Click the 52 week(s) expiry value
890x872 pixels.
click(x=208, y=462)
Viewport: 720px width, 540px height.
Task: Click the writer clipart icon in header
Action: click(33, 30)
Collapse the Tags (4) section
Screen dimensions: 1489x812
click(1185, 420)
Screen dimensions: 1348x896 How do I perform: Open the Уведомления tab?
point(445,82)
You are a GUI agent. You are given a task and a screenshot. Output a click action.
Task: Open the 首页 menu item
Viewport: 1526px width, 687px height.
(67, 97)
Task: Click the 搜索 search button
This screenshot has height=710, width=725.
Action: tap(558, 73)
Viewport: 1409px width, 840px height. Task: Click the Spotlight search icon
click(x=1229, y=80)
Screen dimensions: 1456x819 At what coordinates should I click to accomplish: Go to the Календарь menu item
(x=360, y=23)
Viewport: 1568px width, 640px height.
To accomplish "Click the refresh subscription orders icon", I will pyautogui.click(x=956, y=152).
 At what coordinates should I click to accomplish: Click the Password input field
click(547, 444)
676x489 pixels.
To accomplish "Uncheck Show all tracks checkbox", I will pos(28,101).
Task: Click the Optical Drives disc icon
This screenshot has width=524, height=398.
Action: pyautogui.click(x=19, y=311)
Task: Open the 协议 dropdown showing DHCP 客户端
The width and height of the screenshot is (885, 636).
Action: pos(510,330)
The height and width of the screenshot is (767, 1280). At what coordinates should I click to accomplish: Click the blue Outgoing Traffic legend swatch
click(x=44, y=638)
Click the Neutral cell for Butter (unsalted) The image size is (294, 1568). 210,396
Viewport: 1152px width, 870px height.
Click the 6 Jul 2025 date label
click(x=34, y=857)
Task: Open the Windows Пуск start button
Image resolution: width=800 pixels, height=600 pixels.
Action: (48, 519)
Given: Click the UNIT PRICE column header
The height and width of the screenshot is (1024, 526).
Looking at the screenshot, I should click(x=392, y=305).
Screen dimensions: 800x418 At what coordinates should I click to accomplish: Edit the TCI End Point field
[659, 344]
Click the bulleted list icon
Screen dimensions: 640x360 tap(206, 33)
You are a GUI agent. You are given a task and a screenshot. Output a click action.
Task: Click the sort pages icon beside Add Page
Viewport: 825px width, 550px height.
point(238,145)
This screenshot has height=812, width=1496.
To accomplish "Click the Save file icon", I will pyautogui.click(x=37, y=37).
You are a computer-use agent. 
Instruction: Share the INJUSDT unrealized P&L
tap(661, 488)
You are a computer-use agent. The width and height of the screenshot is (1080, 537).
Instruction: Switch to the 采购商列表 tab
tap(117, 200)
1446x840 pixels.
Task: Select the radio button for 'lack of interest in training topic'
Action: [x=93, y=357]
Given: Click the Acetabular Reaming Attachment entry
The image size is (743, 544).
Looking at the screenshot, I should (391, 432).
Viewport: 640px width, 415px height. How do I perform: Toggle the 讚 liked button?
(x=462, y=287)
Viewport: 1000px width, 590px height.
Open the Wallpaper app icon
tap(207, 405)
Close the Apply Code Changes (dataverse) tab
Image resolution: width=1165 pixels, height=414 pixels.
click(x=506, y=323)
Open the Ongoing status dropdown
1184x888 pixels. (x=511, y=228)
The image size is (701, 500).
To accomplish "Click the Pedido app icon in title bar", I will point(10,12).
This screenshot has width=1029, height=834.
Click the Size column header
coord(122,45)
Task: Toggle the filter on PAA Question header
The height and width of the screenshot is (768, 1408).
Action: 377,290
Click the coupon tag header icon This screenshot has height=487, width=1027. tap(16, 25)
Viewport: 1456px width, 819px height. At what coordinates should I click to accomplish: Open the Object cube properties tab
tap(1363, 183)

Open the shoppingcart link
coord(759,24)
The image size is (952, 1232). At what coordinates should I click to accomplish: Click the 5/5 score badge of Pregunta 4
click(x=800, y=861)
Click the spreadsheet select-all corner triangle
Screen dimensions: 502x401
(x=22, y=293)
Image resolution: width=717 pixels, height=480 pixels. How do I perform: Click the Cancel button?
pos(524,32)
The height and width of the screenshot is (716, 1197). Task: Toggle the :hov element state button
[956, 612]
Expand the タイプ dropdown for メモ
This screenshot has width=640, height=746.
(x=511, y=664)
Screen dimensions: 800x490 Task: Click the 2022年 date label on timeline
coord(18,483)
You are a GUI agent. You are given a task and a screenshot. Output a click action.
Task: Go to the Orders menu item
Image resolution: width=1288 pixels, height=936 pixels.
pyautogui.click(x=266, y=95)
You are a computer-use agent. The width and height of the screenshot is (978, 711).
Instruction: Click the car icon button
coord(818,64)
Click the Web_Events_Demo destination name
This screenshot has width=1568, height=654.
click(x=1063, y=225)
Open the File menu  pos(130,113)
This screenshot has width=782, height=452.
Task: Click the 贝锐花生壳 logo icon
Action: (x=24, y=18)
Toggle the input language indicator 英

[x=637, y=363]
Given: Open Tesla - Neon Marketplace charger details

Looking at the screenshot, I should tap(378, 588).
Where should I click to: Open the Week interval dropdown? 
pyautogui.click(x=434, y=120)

--------------------------------

GOAL OF THE EXERCISE>
Send back every record, precisely as written.

OUTPUT OF THE EXERCISE>
Click the 52 week(s) expiry value
890x872 pixels.
click(x=208, y=462)
Viewport: 720px width, 540px height.
Task: Click the writer clipart icon in header
Action: click(33, 30)
Collapse the Tags (4) section
Screen dimensions: 1489x812
click(1185, 420)
Screen dimensions: 1348x896 How do I perform: Open the Уведомления tab?
point(445,82)
You are a GUI agent. You are given a task and a screenshot. Output a click action.
Task: Open the 首页 menu item
Viewport: 1526px width, 687px height.
(67, 97)
Task: Click the 搜索 search button
This screenshot has height=710, width=725.
Action: tap(558, 73)
Viewport: 1409px width, 840px height. Task: Click the Spotlight search icon
click(x=1229, y=80)
Screen dimensions: 1456x819 At what coordinates should I click to accomplish: Go to the Календарь menu item
(x=360, y=23)
Viewport: 1568px width, 640px height.
To accomplish "Click the refresh subscription orders icon", I will pyautogui.click(x=956, y=152).
 At what coordinates should I click to accomplish: Click the Password input field
click(547, 444)
676x489 pixels.
To accomplish "Uncheck Show all tracks checkbox", I will pos(28,101).
Task: Click the Optical Drives disc icon
This screenshot has width=524, height=398.
Action: pyautogui.click(x=19, y=311)
Task: Open the 协议 dropdown showing DHCP 客户端
The width and height of the screenshot is (885, 636).
Action: pos(510,330)
The height and width of the screenshot is (767, 1280). At what coordinates should I click to accomplish: Click the blue Outgoing Traffic legend swatch
click(x=44, y=638)
Click the Neutral cell for Butter (unsalted) The image size is (294, 1568). 210,396
Viewport: 1152px width, 870px height.
Click the 6 Jul 2025 date label
click(x=34, y=857)
Task: Open the Windows Пуск start button
Image resolution: width=800 pixels, height=600 pixels.
Action: (48, 519)
Given: Click the UNIT PRICE column header
The height and width of the screenshot is (1024, 526).
Looking at the screenshot, I should click(x=392, y=305).
Screen dimensions: 800x418 At what coordinates should I click to accomplish: Edit the TCI End Point field
[659, 344]
Click the bulleted list icon
Screen dimensions: 640x360 tap(206, 33)
You are a GUI agent. You are given a task and a screenshot. Output a click action.
Task: Click the sort pages icon beside Add Page
Viewport: 825px width, 550px height.
point(238,145)
This screenshot has height=812, width=1496.
To accomplish "Click the Save file icon", I will pyautogui.click(x=37, y=37).
You are a computer-use agent. 
Instruction: Share the INJUSDT unrealized P&L
tap(661, 488)
You are a computer-use agent. The width and height of the screenshot is (1080, 537).
Instruction: Switch to the 采购商列表 tab
tap(117, 200)
1446x840 pixels.
Task: Select the radio button for 'lack of interest in training topic'
Action: [x=93, y=357]
Given: Click the Acetabular Reaming Attachment entry
The image size is (743, 544).
Looking at the screenshot, I should (391, 432).
Viewport: 640px width, 415px height. How do I perform: Toggle the 讚 liked button?
(x=462, y=287)
Viewport: 1000px width, 590px height.
Open the Wallpaper app icon
tap(207, 405)
Close the Apply Code Changes (dataverse) tab
Image resolution: width=1165 pixels, height=414 pixels.
click(x=506, y=323)
Open the Ongoing status dropdown
1184x888 pixels. (x=511, y=228)
The image size is (701, 500).
To accomplish "Click the Pedido app icon in title bar", I will point(10,12).
This screenshot has width=1029, height=834.
Click the Size column header
coord(122,45)
Task: Toggle the filter on PAA Question header
The height and width of the screenshot is (768, 1408).
Action: 377,290
Click the coupon tag header icon This screenshot has height=487, width=1027. tap(16, 25)
Viewport: 1456px width, 819px height. At what coordinates should I click to accomplish: Open the Object cube properties tab
tap(1363, 183)

Open the shoppingcart link
coord(759,24)
The image size is (952, 1232). At what coordinates should I click to accomplish: Click the 5/5 score badge of Pregunta 4
click(x=800, y=861)
Click the spreadsheet select-all corner triangle
Screen dimensions: 502x401
(x=22, y=293)
Image resolution: width=717 pixels, height=480 pixels. How do I perform: Click the Cancel button?
pos(524,32)
The height and width of the screenshot is (716, 1197). Task: Toggle the :hov element state button
[956, 612]
Expand the タイプ dropdown for メモ
This screenshot has width=640, height=746.
(x=511, y=664)
Screen dimensions: 800x490 Task: Click the 2022年 date label on timeline
coord(18,483)
You are a GUI agent. You are given a task and a screenshot. Output a click action.
Task: Go to the Orders menu item
Image resolution: width=1288 pixels, height=936 pixels.
pyautogui.click(x=266, y=95)
You are a computer-use agent. The width and height of the screenshot is (978, 711).
Instruction: Click the car icon button
coord(818,64)
Click the Web_Events_Demo destination name
This screenshot has width=1568, height=654.
click(x=1063, y=225)
Open the File menu  pos(130,113)
This screenshot has width=782, height=452.
Task: Click the 贝锐花生壳 logo icon
Action: (x=24, y=18)
Toggle the input language indicator 英

[x=637, y=363]
Given: Open Tesla - Neon Marketplace charger details

Looking at the screenshot, I should tap(378, 588).
Where should I click to: Open the Week interval dropdown? 
pyautogui.click(x=434, y=120)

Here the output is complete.